Compared with white men, African American men are 50 percent more likely to develop prostate cancer, and twice as likely to die from it. They also tend to develop it at younger ages.
Like other cancer genetics researchers, Matthew Freedman figured at least part of the explanation for this disparity must lie in the DNA. After all, defective genes that increased breast-cancer risk had been isolated in women, so it was reasonable to assume the equivalent was at work in prostate cancer.
It turns out, Freedman said last week, that genetic predisposition to prostate cancer is much more complicated.
Speaking at a Wistar Institute symposium on African American men and prostate cancer, Freedman explained how he and his colleagues at Dana Farber Cancer Institute in Boston discovered a cluster of infinitesimally small genetic variations that are associated with a higher risk of prostate cancer - variations that are far more common in African American than white men.
These variations are not genetic mistakes or mutations, unlike the BRCA gene mutations that are linked to breast cancer. Rather, the variants are simply differences in the individual chemical building blocks, called nucleotides, of the genetic code - like changing the spelling of gray to grey. These single nucleotide variants, called SNPs, account for 0.1 percent of the entire genome.
While these variants are acceptable, they somehow play a role in disease predisposition, presumably in combination with environmental factors, Freedman told his audience of several dozen researchers, physicians and cancer survivors.
The seven SNPs that Freedman's group has linked to prostate-cancer risk - some published last year and three more uncovered in the last few months - are far less common in European American men than African Americans.
"This is not an African American-specific piece of DNA," Freedman said. "It's present in all of us, just in different frequencies."
The impact may be huge. Freedman estimates that almost a third of prostate cancers that develop in white Americans and 68 percent in black Americans may be related to these genetic variants.
It is not yet clear precisely which gene, or genes, carries these tiny variations, but Freedman's team has narrowed the search to nine genes on Chromosome 8. They published that finding last August, three months after an Icelandic company called deCODE genetics reached the same conclusion in separate research.
The hope is that pinpointing the risky gene will provide an avenue for better detection and treatment of prostate cancer. It might even open the door to preventive measures.
"My personal goal is to impact clinical decision-making in prostate cancer," Freedman said.
That's a tall order. There are three billion pairs of nucleotides in the genome, and the crucial variants are somewhere in a region of four million pairs.

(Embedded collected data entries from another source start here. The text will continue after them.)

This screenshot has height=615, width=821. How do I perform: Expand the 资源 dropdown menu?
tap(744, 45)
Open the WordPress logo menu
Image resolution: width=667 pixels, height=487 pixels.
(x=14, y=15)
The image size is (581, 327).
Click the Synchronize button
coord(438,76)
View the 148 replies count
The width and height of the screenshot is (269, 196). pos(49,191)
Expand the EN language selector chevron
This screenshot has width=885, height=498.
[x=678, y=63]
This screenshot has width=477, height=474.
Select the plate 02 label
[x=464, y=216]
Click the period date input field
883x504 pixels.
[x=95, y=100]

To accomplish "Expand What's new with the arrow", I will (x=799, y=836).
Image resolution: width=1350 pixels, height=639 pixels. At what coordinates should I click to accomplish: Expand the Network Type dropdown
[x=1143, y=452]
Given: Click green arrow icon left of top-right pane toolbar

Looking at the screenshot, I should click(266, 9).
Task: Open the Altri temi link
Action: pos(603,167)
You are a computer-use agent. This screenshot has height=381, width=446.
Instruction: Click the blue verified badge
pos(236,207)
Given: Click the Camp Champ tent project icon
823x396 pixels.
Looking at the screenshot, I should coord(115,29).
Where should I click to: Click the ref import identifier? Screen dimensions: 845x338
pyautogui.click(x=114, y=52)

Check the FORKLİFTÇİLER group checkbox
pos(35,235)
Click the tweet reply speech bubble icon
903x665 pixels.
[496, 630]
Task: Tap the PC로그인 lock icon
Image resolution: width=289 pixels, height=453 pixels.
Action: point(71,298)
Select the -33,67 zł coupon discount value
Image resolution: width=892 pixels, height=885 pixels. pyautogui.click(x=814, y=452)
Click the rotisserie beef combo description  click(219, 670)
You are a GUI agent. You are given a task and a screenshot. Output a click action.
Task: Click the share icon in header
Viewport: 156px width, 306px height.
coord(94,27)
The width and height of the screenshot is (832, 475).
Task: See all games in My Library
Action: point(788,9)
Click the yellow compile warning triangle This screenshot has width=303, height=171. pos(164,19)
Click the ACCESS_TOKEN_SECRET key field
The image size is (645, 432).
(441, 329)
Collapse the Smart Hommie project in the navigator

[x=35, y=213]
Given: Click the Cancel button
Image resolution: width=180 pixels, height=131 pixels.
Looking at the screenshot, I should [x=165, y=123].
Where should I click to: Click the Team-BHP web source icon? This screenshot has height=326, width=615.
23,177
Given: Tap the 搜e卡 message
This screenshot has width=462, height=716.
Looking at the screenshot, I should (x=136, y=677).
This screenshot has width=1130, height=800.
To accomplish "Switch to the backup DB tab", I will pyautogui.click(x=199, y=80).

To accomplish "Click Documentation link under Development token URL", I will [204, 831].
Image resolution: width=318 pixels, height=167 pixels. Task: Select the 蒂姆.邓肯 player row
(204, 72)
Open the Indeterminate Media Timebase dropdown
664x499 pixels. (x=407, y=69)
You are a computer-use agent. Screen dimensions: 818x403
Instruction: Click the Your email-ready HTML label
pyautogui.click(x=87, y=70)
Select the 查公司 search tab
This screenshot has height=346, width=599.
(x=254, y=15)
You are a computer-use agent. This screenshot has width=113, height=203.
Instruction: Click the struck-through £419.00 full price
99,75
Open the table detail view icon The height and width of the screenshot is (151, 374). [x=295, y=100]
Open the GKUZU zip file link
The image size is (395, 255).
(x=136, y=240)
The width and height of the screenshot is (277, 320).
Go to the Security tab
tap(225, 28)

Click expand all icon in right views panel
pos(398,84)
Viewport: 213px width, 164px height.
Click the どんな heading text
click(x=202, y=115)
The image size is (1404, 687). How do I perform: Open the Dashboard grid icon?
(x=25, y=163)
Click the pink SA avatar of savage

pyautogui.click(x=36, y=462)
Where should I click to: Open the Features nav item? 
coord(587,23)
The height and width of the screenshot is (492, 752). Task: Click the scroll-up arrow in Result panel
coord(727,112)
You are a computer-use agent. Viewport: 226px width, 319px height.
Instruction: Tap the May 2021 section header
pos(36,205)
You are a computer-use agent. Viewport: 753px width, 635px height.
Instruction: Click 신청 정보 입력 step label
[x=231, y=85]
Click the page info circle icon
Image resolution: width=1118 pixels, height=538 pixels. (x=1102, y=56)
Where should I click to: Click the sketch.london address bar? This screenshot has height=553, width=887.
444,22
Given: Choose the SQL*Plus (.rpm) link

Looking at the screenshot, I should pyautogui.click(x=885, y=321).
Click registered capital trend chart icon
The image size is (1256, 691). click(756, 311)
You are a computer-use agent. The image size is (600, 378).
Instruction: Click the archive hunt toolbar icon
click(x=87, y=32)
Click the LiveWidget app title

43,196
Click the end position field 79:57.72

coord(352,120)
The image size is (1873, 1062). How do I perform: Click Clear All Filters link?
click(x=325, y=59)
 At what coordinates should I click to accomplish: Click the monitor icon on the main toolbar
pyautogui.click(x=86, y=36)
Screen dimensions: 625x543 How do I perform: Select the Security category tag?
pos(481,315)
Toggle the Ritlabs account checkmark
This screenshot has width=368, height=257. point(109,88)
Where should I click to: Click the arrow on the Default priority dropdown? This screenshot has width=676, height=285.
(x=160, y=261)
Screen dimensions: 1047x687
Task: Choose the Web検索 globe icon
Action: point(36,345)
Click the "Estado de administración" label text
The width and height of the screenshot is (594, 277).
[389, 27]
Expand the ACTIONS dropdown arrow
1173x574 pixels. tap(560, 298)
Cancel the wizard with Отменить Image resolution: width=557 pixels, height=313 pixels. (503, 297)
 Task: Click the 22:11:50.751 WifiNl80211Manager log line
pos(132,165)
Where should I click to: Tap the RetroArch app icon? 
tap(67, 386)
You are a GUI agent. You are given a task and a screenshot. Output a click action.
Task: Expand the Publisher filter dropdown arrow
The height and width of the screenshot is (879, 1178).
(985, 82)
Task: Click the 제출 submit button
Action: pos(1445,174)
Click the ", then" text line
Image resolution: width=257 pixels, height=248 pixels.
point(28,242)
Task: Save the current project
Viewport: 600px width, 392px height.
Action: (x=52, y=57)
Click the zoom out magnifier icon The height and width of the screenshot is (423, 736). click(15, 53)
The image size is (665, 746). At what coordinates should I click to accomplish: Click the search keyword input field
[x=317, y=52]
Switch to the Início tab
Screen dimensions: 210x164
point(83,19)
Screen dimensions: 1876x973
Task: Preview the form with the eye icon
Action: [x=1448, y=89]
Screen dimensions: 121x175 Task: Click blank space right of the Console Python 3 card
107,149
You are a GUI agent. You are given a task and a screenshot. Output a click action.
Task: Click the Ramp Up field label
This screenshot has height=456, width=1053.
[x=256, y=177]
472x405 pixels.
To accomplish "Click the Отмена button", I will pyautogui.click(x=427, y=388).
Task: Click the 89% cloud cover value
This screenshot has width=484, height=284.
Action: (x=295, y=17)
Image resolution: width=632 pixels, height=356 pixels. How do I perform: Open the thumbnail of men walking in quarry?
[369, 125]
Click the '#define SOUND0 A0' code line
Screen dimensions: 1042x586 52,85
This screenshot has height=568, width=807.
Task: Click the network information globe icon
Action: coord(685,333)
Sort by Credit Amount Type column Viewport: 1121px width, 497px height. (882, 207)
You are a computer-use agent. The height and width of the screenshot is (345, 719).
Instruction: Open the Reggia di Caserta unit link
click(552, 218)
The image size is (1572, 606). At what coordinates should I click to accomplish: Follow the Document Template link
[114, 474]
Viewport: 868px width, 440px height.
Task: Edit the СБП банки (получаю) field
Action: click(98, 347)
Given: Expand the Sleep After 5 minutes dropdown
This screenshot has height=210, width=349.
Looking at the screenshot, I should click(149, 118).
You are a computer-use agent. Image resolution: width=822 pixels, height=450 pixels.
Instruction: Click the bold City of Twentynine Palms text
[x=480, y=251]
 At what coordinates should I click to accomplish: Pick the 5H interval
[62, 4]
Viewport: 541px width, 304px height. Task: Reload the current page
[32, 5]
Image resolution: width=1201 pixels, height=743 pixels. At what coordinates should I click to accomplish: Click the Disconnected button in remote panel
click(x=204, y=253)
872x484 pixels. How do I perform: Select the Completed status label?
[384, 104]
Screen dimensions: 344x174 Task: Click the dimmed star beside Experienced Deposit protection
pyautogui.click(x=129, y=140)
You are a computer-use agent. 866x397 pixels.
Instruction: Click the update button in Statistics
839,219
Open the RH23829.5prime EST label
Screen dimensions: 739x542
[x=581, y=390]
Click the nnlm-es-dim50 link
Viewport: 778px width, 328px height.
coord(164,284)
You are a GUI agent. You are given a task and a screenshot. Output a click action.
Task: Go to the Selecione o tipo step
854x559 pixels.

To home in on this region, his team used a new approach to gene hunting.
Usually, finding a disease-susceptibility gene involves tracing patterns of the disease in high-risk families, then mapping the unknown DNA in relation to known genes. DeCODE, which has capitalized on Iceland's unique store of genealogical and medical data, used this "linkage analysis" approach in its search for a prostate-cancer-risk gene.
But many African American prostate-cancer patients are not from clearly high-risk families. So Freedman's lab decided to scan the genes of mixed-ancestry populations to find regions in the code where the amount of DNA inherited from African ancestors was greater than the average in the human genome.
The key study - which scanned the DNA of 2,500 African American men, including 1,600 with prostate cancer - found that those who inherited the variant nucleotides from African rather than European ancestors had a higher prostate-cancer risk.
This herculean analytical feat was aided by the 2005 publication of much of the HapMap, a database that will include all 10 million gene variants that exist in the genetic codes of people from the United States, Nigeria, China and Japan.
In effect, Freedman explained, the HapMap shows the mosaic of genetic variations that have accumulated, generation by generation, since the human race spread out from its origins in Africa 100,000 years ago.
For Freedman's audience, most of them African Americans, better prostate-cancer detection and treatment cannot come soon enough. Oliver St. Clair Franklin, for example, has had three biopsies in five years - all negative - because the standard screening test, which measures a protein in the blood, suggested he might have cancer.
Franklin's father died of prostate cancer, and his younger brother has been treated for it. The fact that African Americans can do nothing to lower their risk - and did nothing to raise it - is a source of anguish.
"You're never secure," said Franklin, 61, president of International House, a nonprofit educational and cultural facility. "Finding this gene will be a way for us to screen people more accurately."